Harald Möller „Herr der weißen Ringe“

Das Geschäft mit Klassik- bzw. Oldtimerfahrzeugen und natürlich den dazu passenden Reifen hat sich in den vergangenen Jahren überaus stark entwickelt. Gegenwärtig, so meldet das Kraftfahrt-Bundesamt (KBA), sind in Deutschland allein 170.000 Fahrzeuge mit einem Historienkennzeichen gemeldet. Während diese Fahrzeuge landläufig als Oldtimer bezeichnet werden, da sie laut Zulassungsverordnung wenigstens 30 Jahre alt sind, machen die so genannten Youngtimer den Markt erst wirklich komplett. Dem KBA zufolge gibt es auf deutschen Straßen rund eine Million Fahrzeuge, die dieses Alterskriterium erfüllen – Tendenz steigend. Davon profitieren auch die beiden wichtigsten Händler für entsprechende Reifen in Deutschland: Oldtimer- und Weißwandreifen (Harald Möller) aus Quickborn und die Münchner Oldtimer Reifen GmbH (MOR; Valentin Schaal).

[Ihre Aufgaben]
**a)** Schreiben Sie aus dem Text über Oldtimerreifen den Abschnitt ab, der mit den Worten „Das Geschäft mit“ beginnt und nach „(MOR; Valentin Schaal).“ endet.
**b)** Führen Sie den Text über Oldtimerreifen nach seinem letzten Satz weiter.

[Bereitgestelltes Material]
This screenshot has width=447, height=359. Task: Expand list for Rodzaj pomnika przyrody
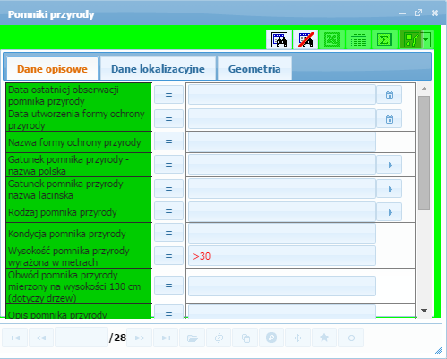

[Lösungen]
**a)**
Das Geschäft mit Klassik- bzw. Oldtimerfahrzeugen und natürlich den dazu passenden Reifen hat sich in den vergangenen Jahren überaus stark entwickelt. Gegenwärtig, so meldet das Kraftfahrt-Bundesamt (KBA), sind in Deutschland allein 170.000 Fahrzeuge mit einem Historienkennzeichen gemeldet. Während diese Fahrzeuge landläufig als Oldtimer bezeichnet werden, da sie laut Zulassungsverordnung wenigstens 30 Jahre alt sind, machen die so genannten Youngtimer den Markt erst wirklich komplett. Dem KBA zufolge gibt es auf deutschen Straßen rund eine Million Fahrzeuge, die dieses Alterskriterium erfüllen – Tendenz steigend. Davon profitieren auch die beiden wichtigsten Händler für entsprechende Reifen in Deutschland: Oldtimer- und Weißwandreifen (Harald Möller) aus Quickborn und die Münchner Oldtimer Reifen GmbH (MOR; Valentin Schaal).

**b)**
Es ist überaus schwer, genaue Zahlen über den Stand der in Deutschland noch vorhandenen Klassiker bzw. Oldtimer zu finden. Der Grund liegt darin, dass die entsprechenden Fahrzeuge oftmals in den Garagen ihrer Besitzer ihr Dasein fristen; viele Liebhaber solcher Autos – und auch Motorräder – haben sie aber auch bewusst nicht angemeldet, da sie eh nie bewegt werden. Diese Dunkelziffer sei enorm, so schätzen Marktkenner, obwohl diese Oldtimer und Klassiker nicht zu den Fahrzeugen gehören, die auch am Reifenmarkt eine bedeutende Nachfrage schaffen. Die ganze Branche, so Schätzungen, stellt einen immensen Wirtschaftsfaktor dar mit einem jährlichen Umsatz von bis zu fünf Milliarden Euro. Freilich machen Reifen daran nur einen überaus geringen Anteil aus.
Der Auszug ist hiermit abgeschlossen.